This is a wonderfully well observed and constructed story of a similar calibre to ‘Middlemarch’ but perhaps with fewer truly breathtaking characters. Although there are several very good ones in this too. We encounter siblings, Tom and Maggie, in an amazingly well portrayed middle-class, small town, early industrial setting. We journey through their, by turns, oppressive and idyllic childhood to the pressures of adolescent expectations to the sadness and tragedy of loss and familial disintegration and then further to young adult issues of sexual awakening, love, loyalty, belief and societal perception.
One theme that struck me is the stupidity and foolishness of pride and intransigence. The father of the family, a Mr. Tulliver, is rigidly steadfast in his beliefs with disastrous consequences including, indirectly, his own demise. His son too suffers via his immutable attitude to his sister. The childhood friend of the siblings turned boatman in later life, Bob, shows a form of steadfast, unchanging loyalty that casts immovable opinions in a more favourable light. However, ultimately, it’s hard to award this outlook the highest moral or ethical accolades owing to its simplicity. For instance, he offers to beat up anyone who has offended Maggie without questioning their motives. Of course, there is much that I admire in this unconditional loyalty but is it not also a form of the immutable attitudes that appear to be criticised in other passages? Philip, a disabled schoolmate of Tom's who later becomes Maggie's clandestine lover owing to the animosity between his father and Mr Tulliver, or Lucy, a cousin of the Tullivers might come closest to the type of heroine or hero but largely because they're minor characters and aren't developed as fully as the main protagonists.

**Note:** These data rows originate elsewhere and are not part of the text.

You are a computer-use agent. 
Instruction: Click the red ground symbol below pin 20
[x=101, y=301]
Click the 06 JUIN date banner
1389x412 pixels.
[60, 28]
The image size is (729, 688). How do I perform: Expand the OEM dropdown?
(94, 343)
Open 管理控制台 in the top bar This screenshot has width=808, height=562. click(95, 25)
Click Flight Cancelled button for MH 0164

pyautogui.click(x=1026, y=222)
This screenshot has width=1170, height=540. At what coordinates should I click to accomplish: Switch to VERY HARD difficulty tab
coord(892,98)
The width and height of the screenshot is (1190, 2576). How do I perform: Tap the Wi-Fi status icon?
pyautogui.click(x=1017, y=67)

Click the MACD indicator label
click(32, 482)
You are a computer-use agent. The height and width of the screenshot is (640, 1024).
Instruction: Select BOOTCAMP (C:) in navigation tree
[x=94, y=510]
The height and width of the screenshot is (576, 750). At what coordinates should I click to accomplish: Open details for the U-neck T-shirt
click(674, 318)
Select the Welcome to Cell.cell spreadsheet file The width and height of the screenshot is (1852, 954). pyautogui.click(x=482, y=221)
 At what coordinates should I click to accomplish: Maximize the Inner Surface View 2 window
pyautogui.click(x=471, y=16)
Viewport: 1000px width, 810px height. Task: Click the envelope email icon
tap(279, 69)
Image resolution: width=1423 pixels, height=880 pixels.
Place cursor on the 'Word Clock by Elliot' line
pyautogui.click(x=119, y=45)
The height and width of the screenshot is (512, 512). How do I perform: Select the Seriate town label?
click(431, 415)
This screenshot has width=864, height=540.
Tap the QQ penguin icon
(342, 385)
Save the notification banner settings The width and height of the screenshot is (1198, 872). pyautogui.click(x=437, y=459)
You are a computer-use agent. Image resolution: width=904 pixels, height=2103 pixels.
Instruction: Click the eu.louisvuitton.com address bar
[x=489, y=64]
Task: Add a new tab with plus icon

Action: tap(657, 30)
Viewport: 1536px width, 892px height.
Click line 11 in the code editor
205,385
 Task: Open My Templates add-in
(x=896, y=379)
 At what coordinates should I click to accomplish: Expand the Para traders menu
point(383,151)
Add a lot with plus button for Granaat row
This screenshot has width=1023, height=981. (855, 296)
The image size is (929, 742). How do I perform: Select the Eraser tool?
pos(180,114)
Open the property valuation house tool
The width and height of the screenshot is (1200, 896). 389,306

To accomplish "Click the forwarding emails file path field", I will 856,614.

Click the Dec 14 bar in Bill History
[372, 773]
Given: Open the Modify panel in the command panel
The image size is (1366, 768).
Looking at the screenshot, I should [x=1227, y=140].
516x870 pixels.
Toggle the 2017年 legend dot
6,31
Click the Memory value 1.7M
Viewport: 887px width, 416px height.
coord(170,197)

To me, this is not a straightforward exemplary tale of ‘rights’ and ‘wrongs’ but rather a dissertation on the complexity of life, psychology and emotions. There are no, or perhaps few, unequivocal heroes and all the characters show the admixture of good and bad we all know so well. We admire Tom for his gritty determination but despise his heartless and uncharitable attitude to his sister. Similarly, we're touched by his faithful adherence to his dead father's wishes but despair of his dogmatic cruelty to Philip. We admire Maggie's intelligence and bravery in the face of much societal criticism but can hardly do the same for her swooning at the advances of her kindly cousin Lucy's lover.
Much time is spent on the misery of the human condition and this is really brilliantly rendered. For example, “We live from hand to mouth, most of us, with a small family of immediate desires - we do little else than snatch a morsel to satisfy the hungry brood, rarely thinking of seed-corn or next year’s crop”, and “human life...is a narrow, ugly, grovelling existence, which even calamity does not elevate, but rather tends to exhibit in all its bare vulgarity of conception” . The pain and strife of the two young adults, thrust into a hard life prematurely by the financial ruin and death of their father, is heart wrenching to read. Both seek partial respite, Maggie in love and Tom in commerce working to regain what his father lost, but fail to find it or become disillusioned along the way.
To me the book is really about the duality of human life and emotion; at once, sublime and sinful, beautiful and disgusting, from which no one is exempted. This wonderful passages summarises better than I ever could: “All people of broad, strong sense have an instinct repugnance to the men of maxims; because such people early discern that the mysterious complexity of our life is not to be embraced by maxims, and that to lace ourselves up in formulas of that sort is to repress all the divine promptings and inspirations that spring from growing insight and sympathy. And the man of maxims is the popular representative of the minds that are guided in their moral judgement solely by general rules, thinking that these will lead them to justice by a ready-made patent method, without the trouble of exerting patience, discrimination, impartiality - without the care to assure themselves whether they have the insight that comes from a hardly-earned estimate of temptation, or from a life vivid and intense enough to have created a wide fellow-feeling with all that is human”.